» ACTIVITY
Where a line of the data below has the string "Viewport", copy that line.

Saved entries:
***

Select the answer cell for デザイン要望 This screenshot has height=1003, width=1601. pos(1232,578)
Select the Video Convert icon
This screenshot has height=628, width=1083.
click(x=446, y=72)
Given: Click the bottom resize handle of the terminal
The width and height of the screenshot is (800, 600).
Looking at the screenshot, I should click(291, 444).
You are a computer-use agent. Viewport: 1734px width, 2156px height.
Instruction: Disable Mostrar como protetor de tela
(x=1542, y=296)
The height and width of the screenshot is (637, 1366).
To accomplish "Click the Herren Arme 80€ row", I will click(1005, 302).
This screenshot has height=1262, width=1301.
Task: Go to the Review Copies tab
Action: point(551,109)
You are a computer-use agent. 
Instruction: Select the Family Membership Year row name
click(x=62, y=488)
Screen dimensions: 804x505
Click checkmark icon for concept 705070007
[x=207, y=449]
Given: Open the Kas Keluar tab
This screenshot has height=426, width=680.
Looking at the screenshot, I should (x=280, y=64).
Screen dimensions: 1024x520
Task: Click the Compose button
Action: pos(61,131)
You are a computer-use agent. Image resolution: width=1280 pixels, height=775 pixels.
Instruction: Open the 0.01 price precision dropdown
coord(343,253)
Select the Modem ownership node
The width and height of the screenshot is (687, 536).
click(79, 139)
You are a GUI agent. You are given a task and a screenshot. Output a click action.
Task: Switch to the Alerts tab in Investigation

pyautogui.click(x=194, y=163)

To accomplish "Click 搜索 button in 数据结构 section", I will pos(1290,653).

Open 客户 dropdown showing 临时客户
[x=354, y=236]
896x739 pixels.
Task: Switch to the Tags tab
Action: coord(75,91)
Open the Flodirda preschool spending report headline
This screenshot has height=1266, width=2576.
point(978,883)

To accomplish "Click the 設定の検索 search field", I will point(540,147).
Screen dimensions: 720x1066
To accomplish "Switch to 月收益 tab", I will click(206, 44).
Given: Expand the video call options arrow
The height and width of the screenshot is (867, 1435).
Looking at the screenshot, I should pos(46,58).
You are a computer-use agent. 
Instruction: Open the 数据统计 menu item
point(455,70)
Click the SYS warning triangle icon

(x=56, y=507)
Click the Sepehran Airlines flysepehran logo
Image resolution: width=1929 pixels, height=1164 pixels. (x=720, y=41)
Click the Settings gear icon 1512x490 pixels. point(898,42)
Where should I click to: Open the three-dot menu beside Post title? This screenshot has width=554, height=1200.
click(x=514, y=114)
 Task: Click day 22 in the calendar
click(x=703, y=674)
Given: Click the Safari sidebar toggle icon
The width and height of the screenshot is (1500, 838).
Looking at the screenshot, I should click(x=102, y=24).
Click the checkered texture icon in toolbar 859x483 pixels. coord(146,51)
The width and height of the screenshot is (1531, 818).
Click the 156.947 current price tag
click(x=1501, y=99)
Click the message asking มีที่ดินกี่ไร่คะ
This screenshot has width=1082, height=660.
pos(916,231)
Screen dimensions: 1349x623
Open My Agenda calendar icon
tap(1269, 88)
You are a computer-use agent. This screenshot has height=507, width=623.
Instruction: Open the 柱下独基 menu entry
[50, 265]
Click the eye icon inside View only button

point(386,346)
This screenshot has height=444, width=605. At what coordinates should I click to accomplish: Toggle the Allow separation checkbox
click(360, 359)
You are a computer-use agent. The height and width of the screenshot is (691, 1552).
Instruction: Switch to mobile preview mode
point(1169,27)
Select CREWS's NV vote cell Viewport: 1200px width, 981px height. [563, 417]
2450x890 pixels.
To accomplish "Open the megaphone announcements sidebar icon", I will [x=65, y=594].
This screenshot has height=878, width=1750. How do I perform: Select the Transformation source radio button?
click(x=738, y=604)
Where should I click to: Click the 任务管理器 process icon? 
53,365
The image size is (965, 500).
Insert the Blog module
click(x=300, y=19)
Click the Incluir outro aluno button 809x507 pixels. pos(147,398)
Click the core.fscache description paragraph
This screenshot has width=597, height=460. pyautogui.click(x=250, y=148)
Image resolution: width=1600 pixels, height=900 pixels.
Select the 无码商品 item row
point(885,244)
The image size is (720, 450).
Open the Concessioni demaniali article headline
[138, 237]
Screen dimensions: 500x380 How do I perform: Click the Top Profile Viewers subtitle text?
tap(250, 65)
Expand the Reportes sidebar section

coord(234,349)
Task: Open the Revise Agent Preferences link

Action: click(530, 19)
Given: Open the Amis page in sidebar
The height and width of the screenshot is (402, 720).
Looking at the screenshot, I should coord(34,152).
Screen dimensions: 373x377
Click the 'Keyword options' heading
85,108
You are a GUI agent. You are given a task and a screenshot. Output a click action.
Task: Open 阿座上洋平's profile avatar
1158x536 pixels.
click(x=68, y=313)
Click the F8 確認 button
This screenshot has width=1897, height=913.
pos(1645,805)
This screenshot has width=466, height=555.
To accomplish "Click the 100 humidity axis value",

***

» EXERCISE SOLUTION
You are a computer-use agent. Viewport: 1734px width, 2156px height.
Select CREWS's NV vote cell Viewport: 1200px width, 981px height. [563, 417]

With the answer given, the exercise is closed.